At 12 weeks, the mean changes in monthly migraine days compared with placebo (-2.85) were: atogepant 10 mg every day (-4.00; P =.0236), atogepant 30 mg every day (-3.76; P =.0390), atogepant 30 mg twice daily (‐4.23; P =.0034), atogepant 60 mg every day (-3.55; P =.0390), and atogepant 60 mg twice daily (‐4.14; P =.0031). A total of 480 participants (58.2%) reported treatment-emergent adverse events, 20.6% of which were considered to be related to treatment. None of the 7 cases (0.8%) of serious adverse events were considered treatment related.
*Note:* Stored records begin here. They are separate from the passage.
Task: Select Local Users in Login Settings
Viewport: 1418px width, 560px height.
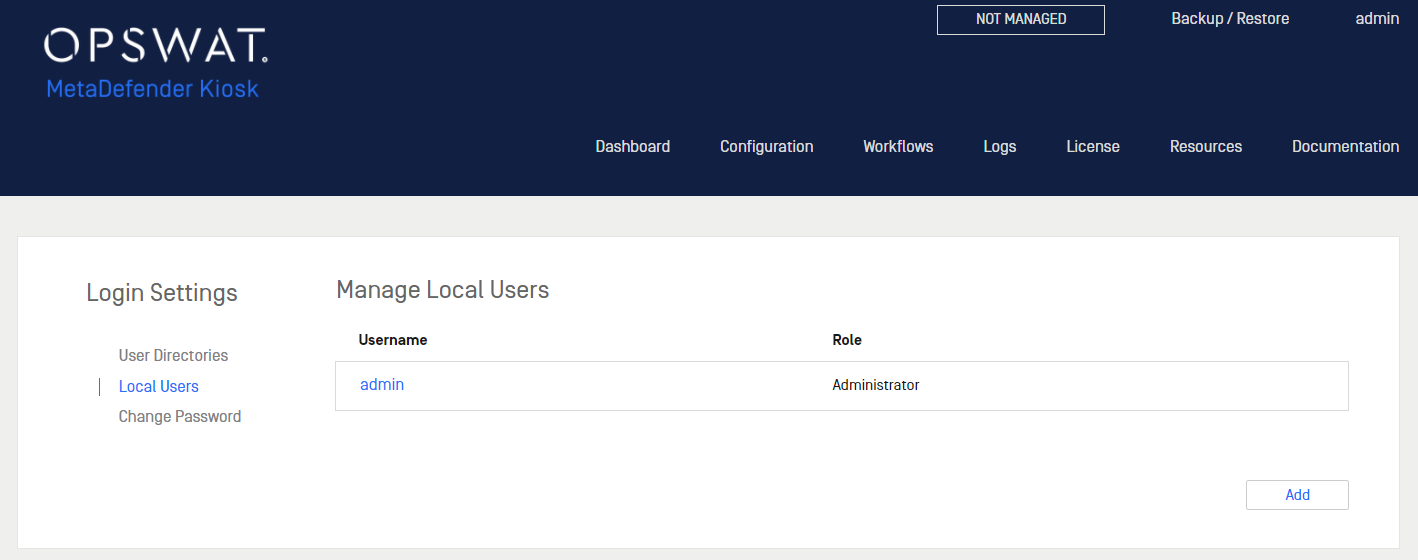Action: pyautogui.click(x=159, y=386)
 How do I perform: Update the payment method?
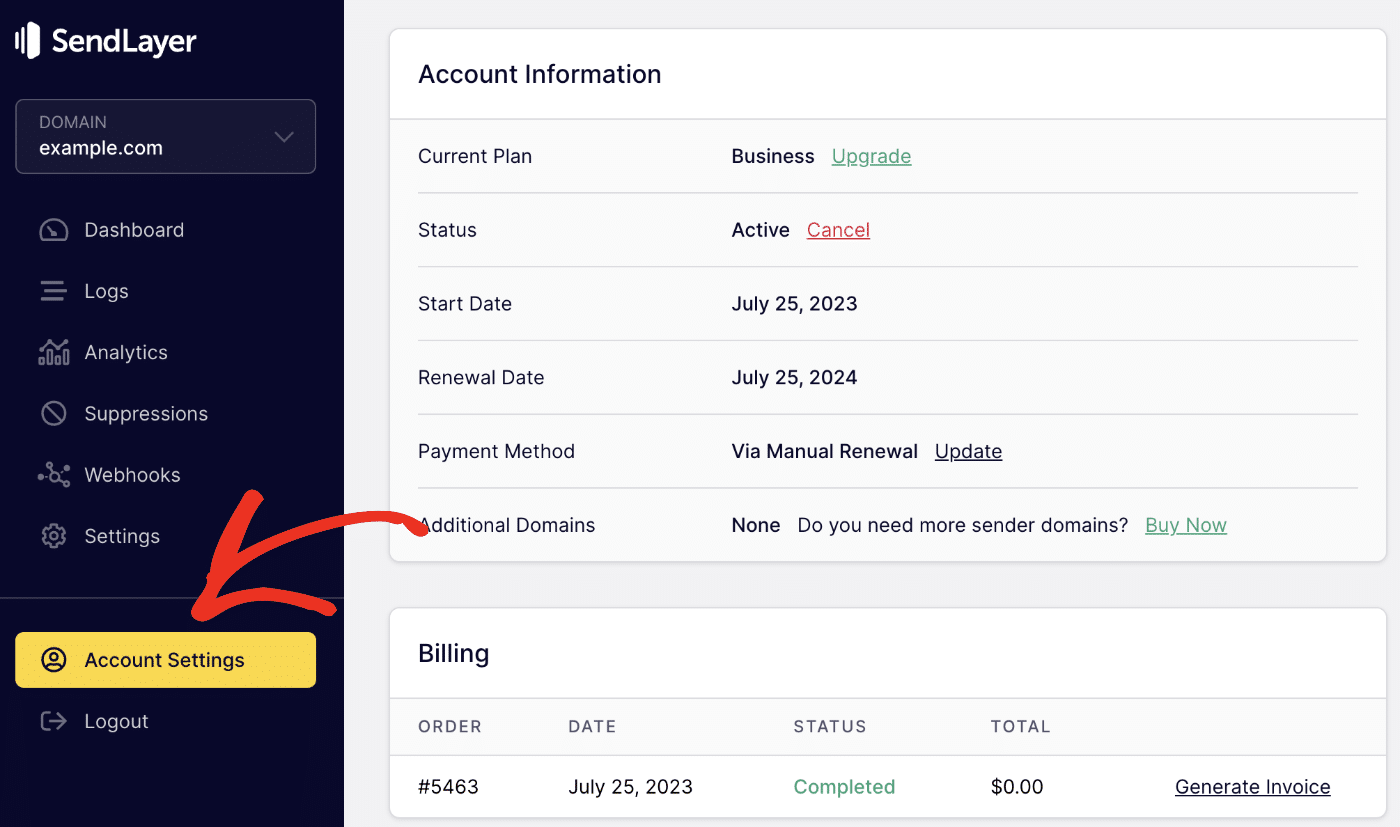click(x=968, y=451)
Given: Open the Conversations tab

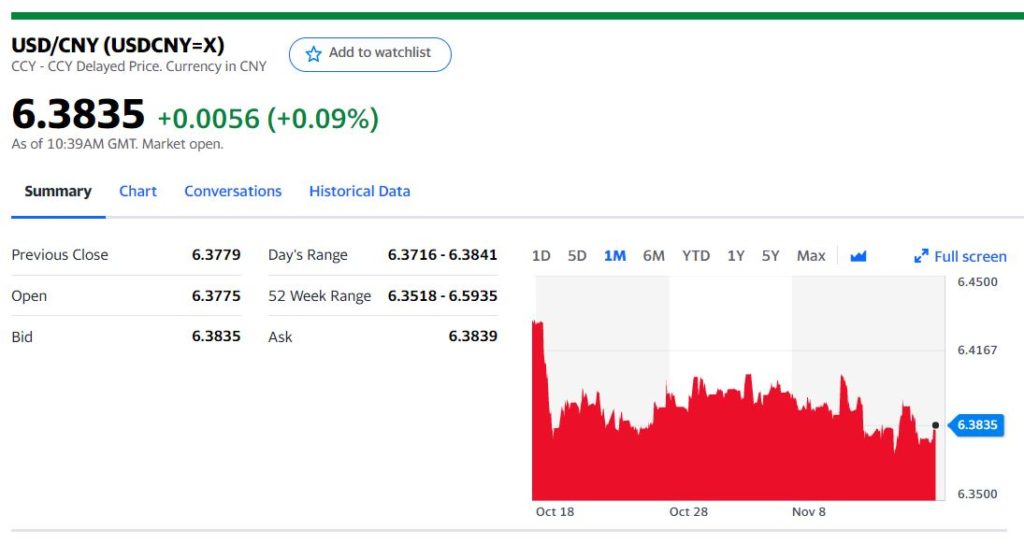Looking at the screenshot, I should point(233,191).
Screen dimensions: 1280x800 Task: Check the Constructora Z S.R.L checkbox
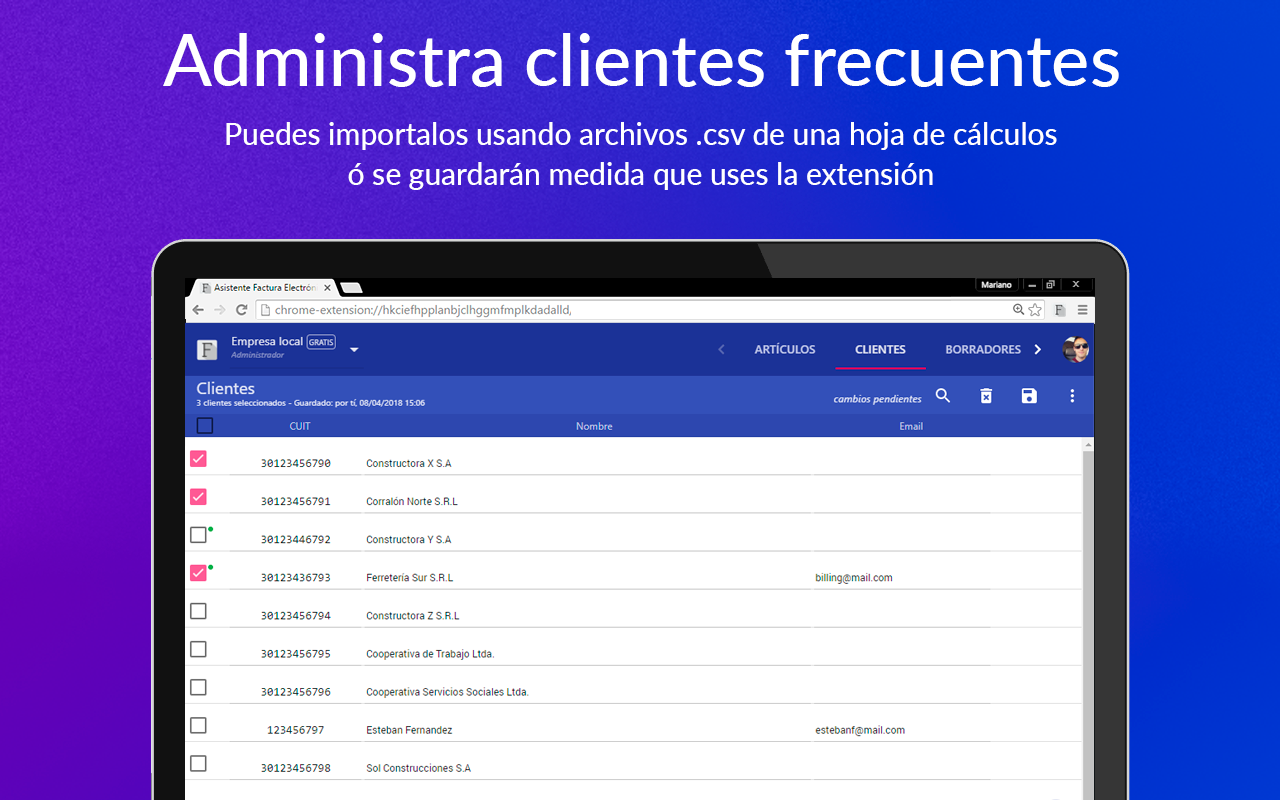[x=198, y=611]
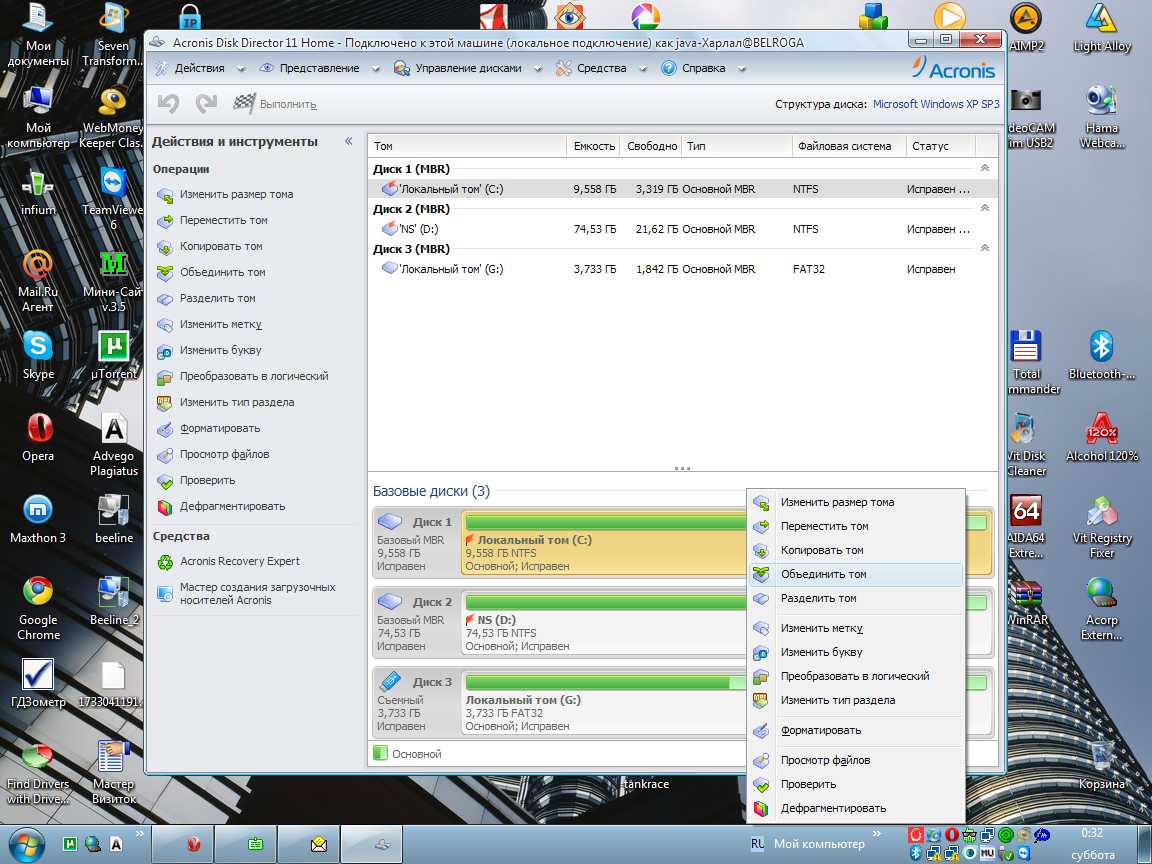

“The development of an oral mechanism-specific migraine preventive treatment will be nothing short of revolutionary,” noted Dr Goadsby. “The reason being is that oral medicines are more likely to be prescribed in general neurology and eventually primary care for migraine prevention than monoclonal antibodies given by injection. They will not be first line, offering instead a way forward for patients with disabling migraine who have not responded to or not tolerated other preventives.”
Reference
Goadsby P, Dodick D, Ailani J, et al. Orally administered atogepant was efficacious, safe, and tolerable for the prevention of migraine: results from a phase 2b/3 study. Presented at: 61st Annual Scientific Meeting of the American Headache Society, July 11-14, 2019, Philadelphia, PA. Abstract 629248.